• READING PASSAGE:
● ● ● ●

Huntley: Taverns that host smoking 'plays' are illegal
State Capitol Bureau ST. PAUL - Smoking is not acting, Tom Huntley says. The state representative from Duluth, a key lawmaker in getting a smoking ban passed last year, said he thinks bars are breaking the law when they present a "play" that invo...
State Capitol Bureau
ST. PAUL - Smoking is not acting, Tom Huntley says.
The state representative from Duluth, a key lawmaker in getting a smoking ban passed last year, said he thinks bars are breaking the law when they present a "play" that involves smoking. A provision in the 2007 smoking ban allows actors on stage to smoke as part of a play.
The Democratic lawmaker said he plans to ask the attorney general and Health Department for opinions on the action's legality. But, he added, he has no plans to revise the law.
Huntley said he "was a little nervous" when Guthrie Theater officials asked for an exception for plays. The law contains a few situations where smoking is allowed, but in general it is outlawed in all public places.
Bars in Mille Lacs County and elsewhere decided to skirt the law by calling weekend gatherings in their facilities "plays."
A much-discussed transportation bill is headed for expected House and Senate votes on Thursday.
The $8.4 billion proposal has a few committee stops to make, so debates could be delayed, but leaders of both chambers say their goal is to pass the bill Thursday. It would raise gasoline taxes up to 7.5 cents a gallon, increase motor vehicle registration fees and borrow money to improve Minnesota roads, bridges and transit over the next decade.
House Speaker Margaret Anderson Kelliher, DFL-Minneapolis, said some House members are looking to make at least one change in the measure. As written, it calls for the gasoline tax to rise with inflation, but some lawmakers want that provision removed.

● ● ● ●

• DATA LISTING:
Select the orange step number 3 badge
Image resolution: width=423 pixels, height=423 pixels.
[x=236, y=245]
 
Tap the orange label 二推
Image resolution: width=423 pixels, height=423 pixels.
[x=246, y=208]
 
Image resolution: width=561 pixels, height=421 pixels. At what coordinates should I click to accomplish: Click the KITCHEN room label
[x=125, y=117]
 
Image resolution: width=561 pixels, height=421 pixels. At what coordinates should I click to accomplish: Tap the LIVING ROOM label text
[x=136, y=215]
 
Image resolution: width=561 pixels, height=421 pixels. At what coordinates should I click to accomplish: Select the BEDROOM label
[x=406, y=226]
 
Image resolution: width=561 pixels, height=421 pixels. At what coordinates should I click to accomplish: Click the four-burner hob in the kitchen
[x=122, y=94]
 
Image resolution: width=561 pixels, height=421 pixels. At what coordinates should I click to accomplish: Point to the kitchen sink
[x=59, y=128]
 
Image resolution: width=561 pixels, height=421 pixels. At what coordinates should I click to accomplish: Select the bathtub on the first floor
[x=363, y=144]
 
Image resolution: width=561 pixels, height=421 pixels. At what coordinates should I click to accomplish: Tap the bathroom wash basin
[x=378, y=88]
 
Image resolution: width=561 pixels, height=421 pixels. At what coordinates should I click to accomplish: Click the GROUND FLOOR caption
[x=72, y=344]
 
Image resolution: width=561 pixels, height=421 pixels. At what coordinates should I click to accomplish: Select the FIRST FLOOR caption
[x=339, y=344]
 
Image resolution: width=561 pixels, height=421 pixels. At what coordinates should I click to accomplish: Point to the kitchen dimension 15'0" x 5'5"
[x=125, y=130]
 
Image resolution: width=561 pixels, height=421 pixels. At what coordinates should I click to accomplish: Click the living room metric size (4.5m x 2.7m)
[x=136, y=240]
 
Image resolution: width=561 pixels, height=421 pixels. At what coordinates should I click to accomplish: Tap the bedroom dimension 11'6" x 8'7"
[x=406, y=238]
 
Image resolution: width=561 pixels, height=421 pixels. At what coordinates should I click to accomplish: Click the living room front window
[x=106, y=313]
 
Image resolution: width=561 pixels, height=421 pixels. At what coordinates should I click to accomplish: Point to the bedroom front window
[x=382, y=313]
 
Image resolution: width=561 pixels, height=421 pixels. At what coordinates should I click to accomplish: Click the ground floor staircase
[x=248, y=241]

● ● ● ●

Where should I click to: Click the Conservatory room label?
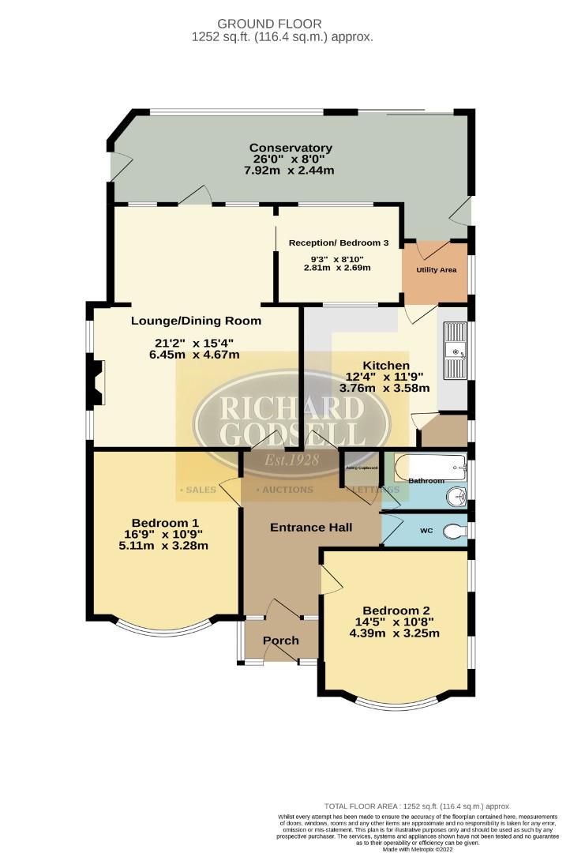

● ● ● ●

• TASK TO COMPLETE:
In the news report on Minnesota's smoking ban, whose officials asked for an exception for plays?

• WRITTEN ANSWER:
Guthrie Theater officials.